## BEGIN Text extract

# CBT FE Preperation



## s.xie93 (Aug 5, 2013)

Hi everyone, I'm first timer on the FE/EIT. Just recently found out through this site, that the FE/EIT will become computer based testing. I looked at the new topic break up for Electrical Engineering. http://cbt.ncees.org/wp-content/uploads/2013/01/FE-Ele-CBT-specs_with-ranges.pdf. I was going to buy the FE Review Manual by Michael R. Lindeburg, But i'm not sure if its going to go over the stuff I need for the new CBT FE in electrical engineering. I.e. Does anyone know if Lindeburg covers all the topics that the new FE electrical exam will cover? Or if there is some other book I can buy to help me prepare? What is your advice? Thank you!.


----------



## snickerd3 (Aug 5, 2013)

dont book websites show the table of contents? THen you can see what is in the book topic wise


----------



## s.xie93 (Aug 5, 2013)

I've looked but like for the FERM, its more toward the current FE where passing the morning session is basically like passing the afternoon. But with the new FE in CBT format, it is more discipline specific. So does anyone know of good electrical discipline practice books or something to use to study? And yes, I've done an amazon search, there are books, but are rated 2 stars. i prefer not to spend over 80 dollars getting books that people review to be useless.


----------



## John QPE (Aug 6, 2013)

Your resources for the new format are going to be very limited. The test has never been offered before, so the publishing companies are as in the dark as you are.


----------



## snickerd3 (Aug 6, 2013)

the move to cbt really just allows them to ask more questions related to the topic and not other the other items. why would an existing manual not be enough...just ignore the topics that aren't included on the NCEES list. Unless ncees added a bunch of topics not already covered...which is unlikely.

the publishers are likely to just make the manuals smaller and maybe add more questions...but really the test reference manual is the more important item to be familar with.


----------



## solomonb (Aug 9, 2013)

I say buy the Lindberg manual and begin your preparation. Go to NCEES and review the test protocol for the discipline specific examination. There will be some changes when going to CBT, however, the basic discipline domain material will probably be the same, if not similar.

The new CBT protocols will be released in early November 2013-- however, you can review the material now-- you need all the review you can get-- even if they don't test it, you can review it.


----------



## s.xie93 (Aug 11, 2013)

Does anyone know of any good EE review books then? Looks like the Lindeburg doesn't really cover anything for the EE exam.


----------



## pcboiler (Aug 12, 2013)

## END Text extract

> Stated problem a: Extract each line of the records that contains the word "icon".

## BEGIN Input for this task

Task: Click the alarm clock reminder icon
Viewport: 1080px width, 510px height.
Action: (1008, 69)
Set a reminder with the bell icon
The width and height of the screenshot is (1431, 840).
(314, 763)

## END Input for this task
## BEGIN Input for this task

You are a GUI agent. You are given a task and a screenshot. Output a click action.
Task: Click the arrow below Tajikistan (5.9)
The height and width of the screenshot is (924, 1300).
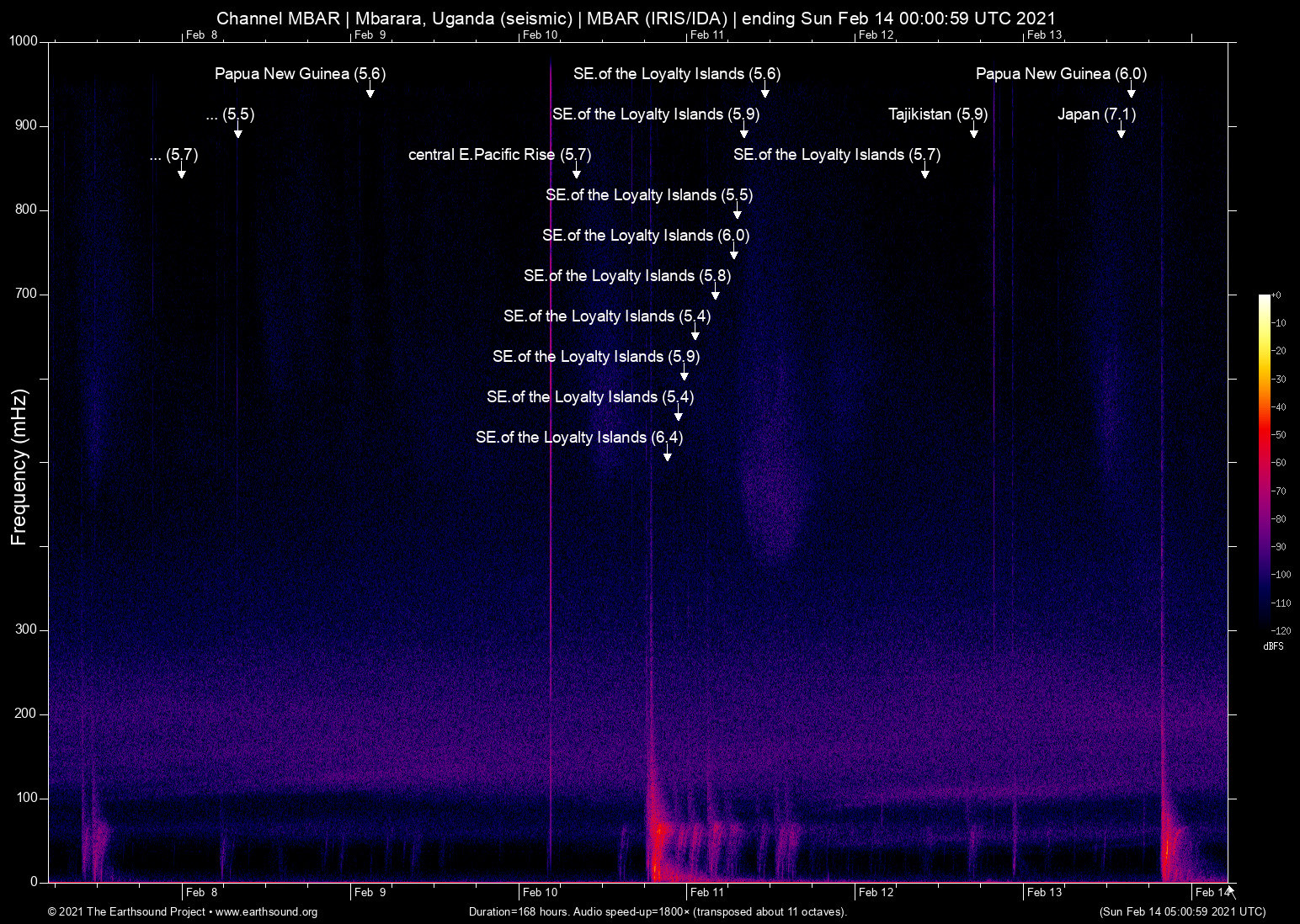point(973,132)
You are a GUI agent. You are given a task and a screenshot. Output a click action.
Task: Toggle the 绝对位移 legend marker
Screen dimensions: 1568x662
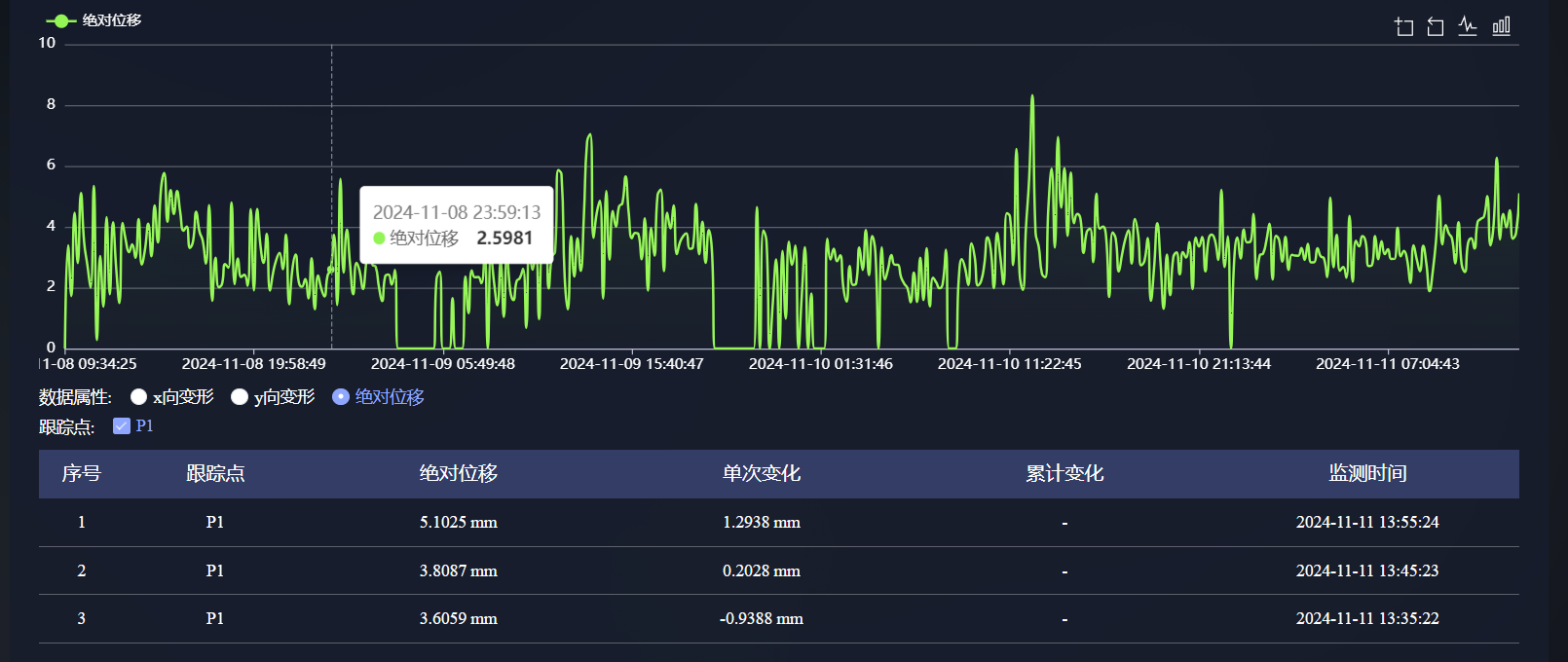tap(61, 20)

## END Input for this task

> Stated problem b: Reproduce the forum thread word for word, starting at "the publishers are" and continuing down to "if not similar.".

> Exercise result a:
Task: Click the alarm clock reminder icon
Set a reminder with the bell icon

> Exercise result b:
the publishers are likely to just make the manuals smaller and maybe add more questions...but really the test reference manual is the more important item to be familar with.


----------



## solomonb (Aug 9, 2013)

I say buy the Lindberg manual and begin your preparation. Go to NCEES and review the test protocol for the discipline specific examination. There will be some changes when going to CBT, however, the basic discipline domain material will probably be the same, if not similar.